Ainda segundo o sociólogo, “no curso do processo civilizatório ocidental, desde as grandes navegações – uma das primeiras manifestações de intensa globalização das relações econômicas, sociais, políticas e culturais no novo mundo –, a Amazônia se destaca mais pela lembrança/presença do que pelo esquecimento/isolamento”.
A dinâmica de exploração predatória dos recursos naturais da Amazônia passou por diversas fases. No século XX, a Ditadura Militar (1964-1985), ao tomar posse definitiva deste território com o lema “integrar para não entregar”, manteve a exploração capitalista predatória. Mesmo nos governos progressistas e democráticos, a região foi submetida à lógica do neodesenvolvimentismo.
A ignorância é conveniente
Portanto, o desinteresse, o preconceito e a negligência do “Brasil litorâneo” e das regiões metropolitanas mais ricas em relação à Amazônia são prejudiciais para o nosso país, mas benéficos para a exploração predatória promovida pelo capital nacional e internacional.

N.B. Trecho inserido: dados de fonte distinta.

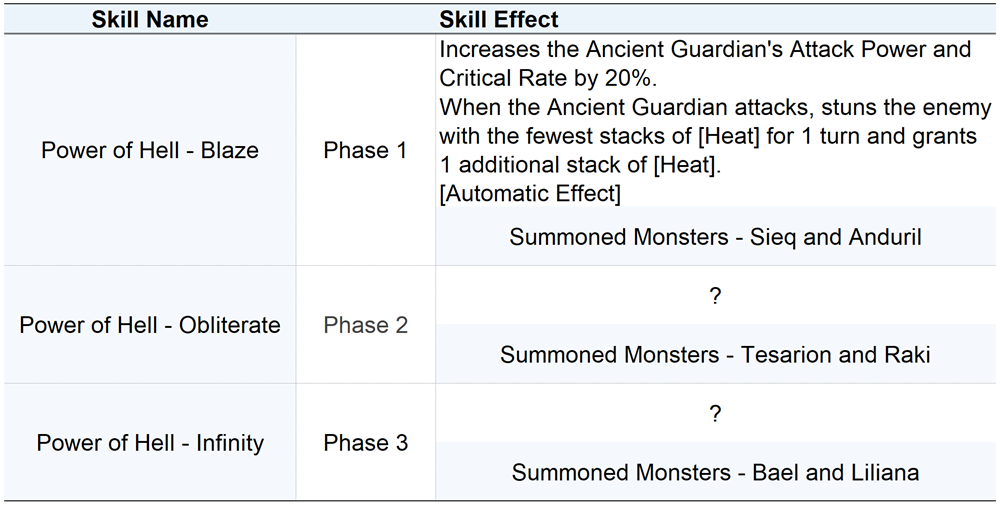Select the Power of Hell - Blaze cell

(x=150, y=151)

A ignorância é a causa de nossa tragédia em relação a este magnífico território. Todavia, é uma dádiva para aqueles que enxergam a Amazônia apenas como um meio para seus fins privados, visando somente ao lucro, em detrimento de toda a vida presente neste bioma.
Talvez seja por isto que o compositor se inquiete. Ele questiona: “eu olho o futuro e pergunto pra insônia: será que o Brasil nunca viu a Amazônia?” E conclui: “e vou dormir com isto: será que é tão difícil?”
Os rios de nossa aldeia
Eu posso acreditar que ainda dá pra gente viver numa boa
A conclusão do compositor coincide com a minha. Ele observa: “olhando Belém, enquanto uma canoa desce um rio e o curumim assiste da canoa um Boeing riscando o vazio, eu posso acreditar que ainda dá pra gente viver numa boa; os rios da minha aldeia são maiores do que os de Fernando Pessoa”.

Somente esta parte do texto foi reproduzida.